Task brief: List each line of the rows below that contains the string "icon". Case counts.

=====

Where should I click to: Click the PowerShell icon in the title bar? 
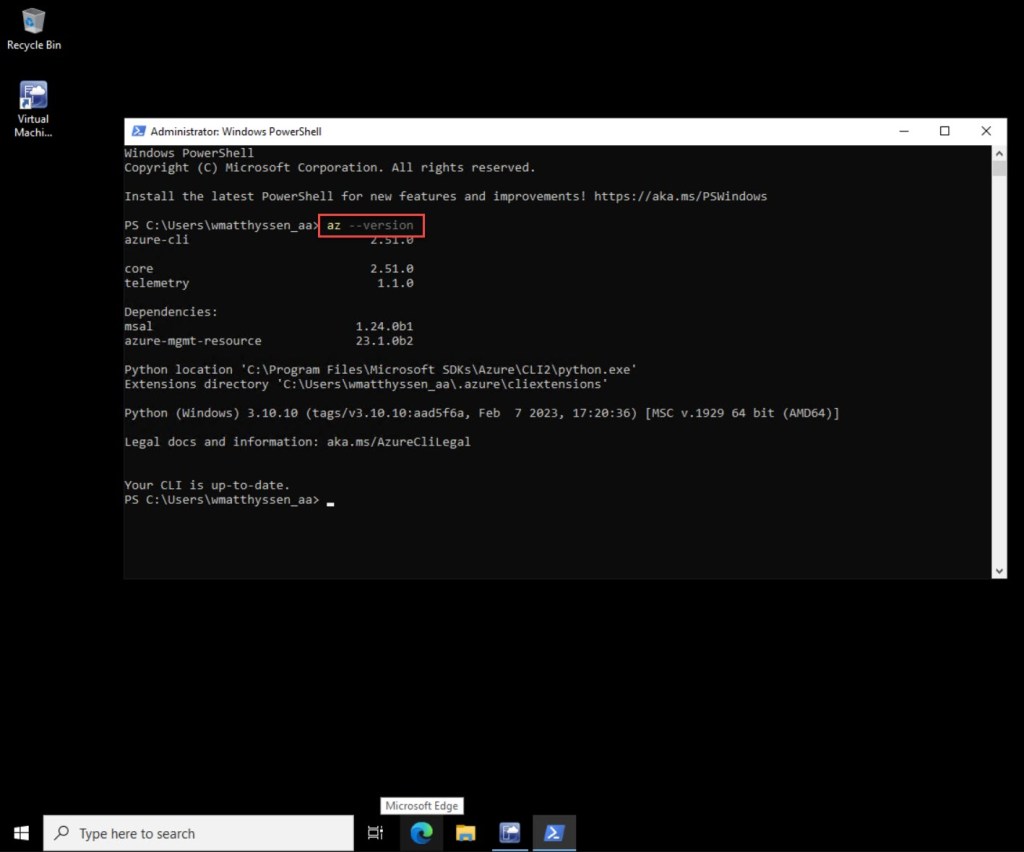click(137, 131)
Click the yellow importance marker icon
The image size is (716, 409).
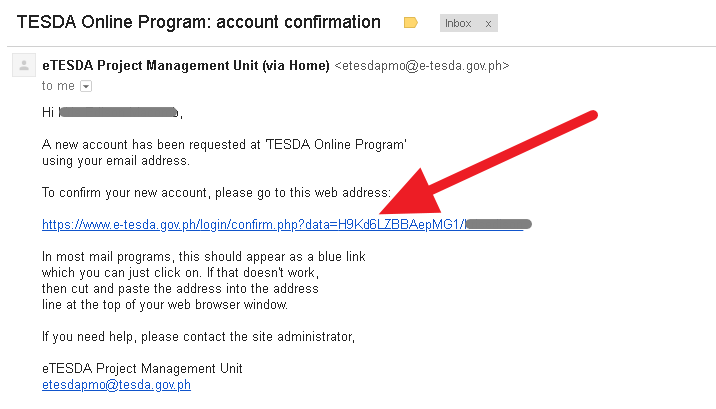point(411,23)
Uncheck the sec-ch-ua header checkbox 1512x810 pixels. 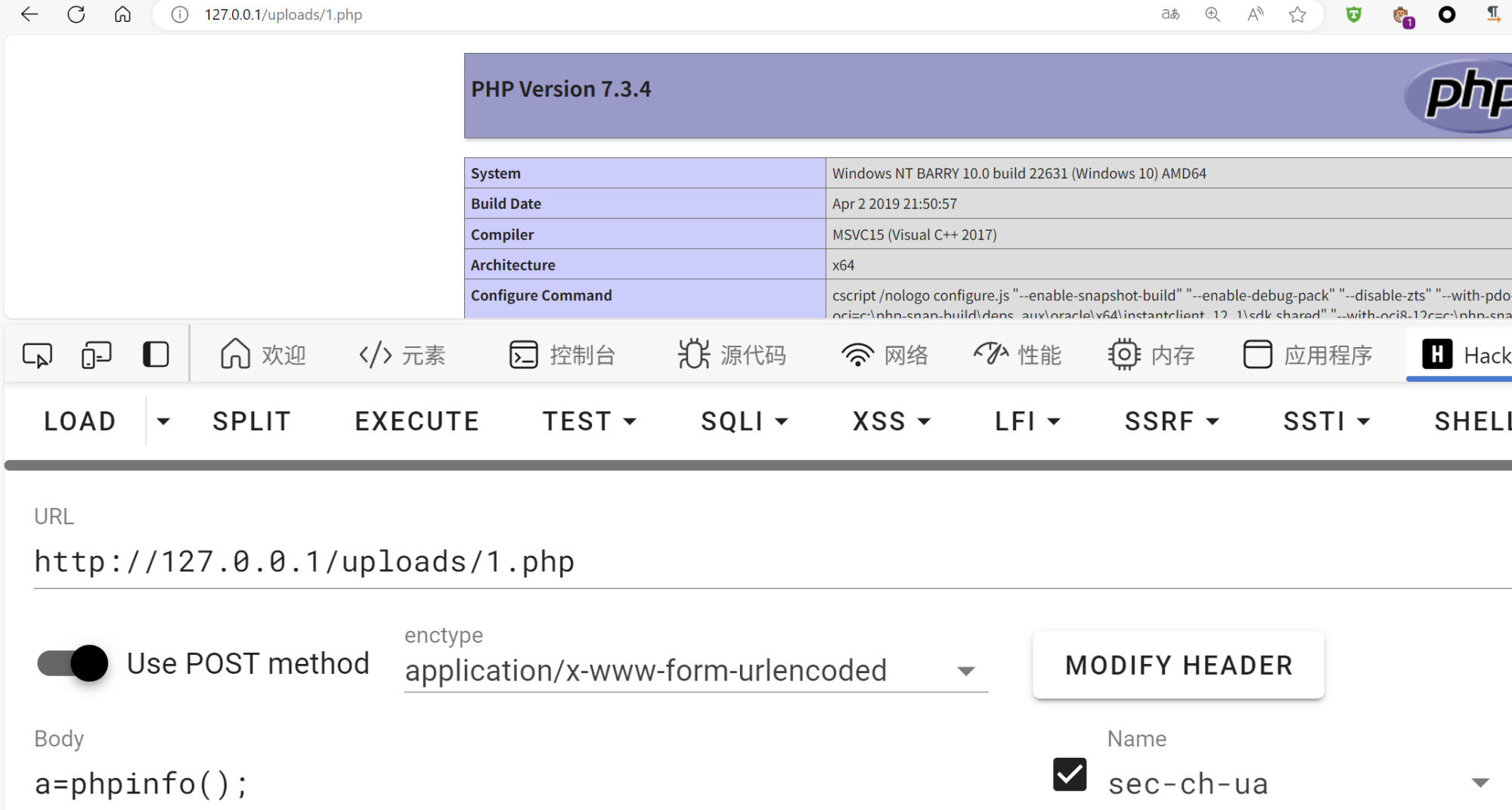pyautogui.click(x=1069, y=774)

=====

Answer below:
Where should I click to: Click the PowerShell icon in the title bar? 
Click the yellow importance marker icon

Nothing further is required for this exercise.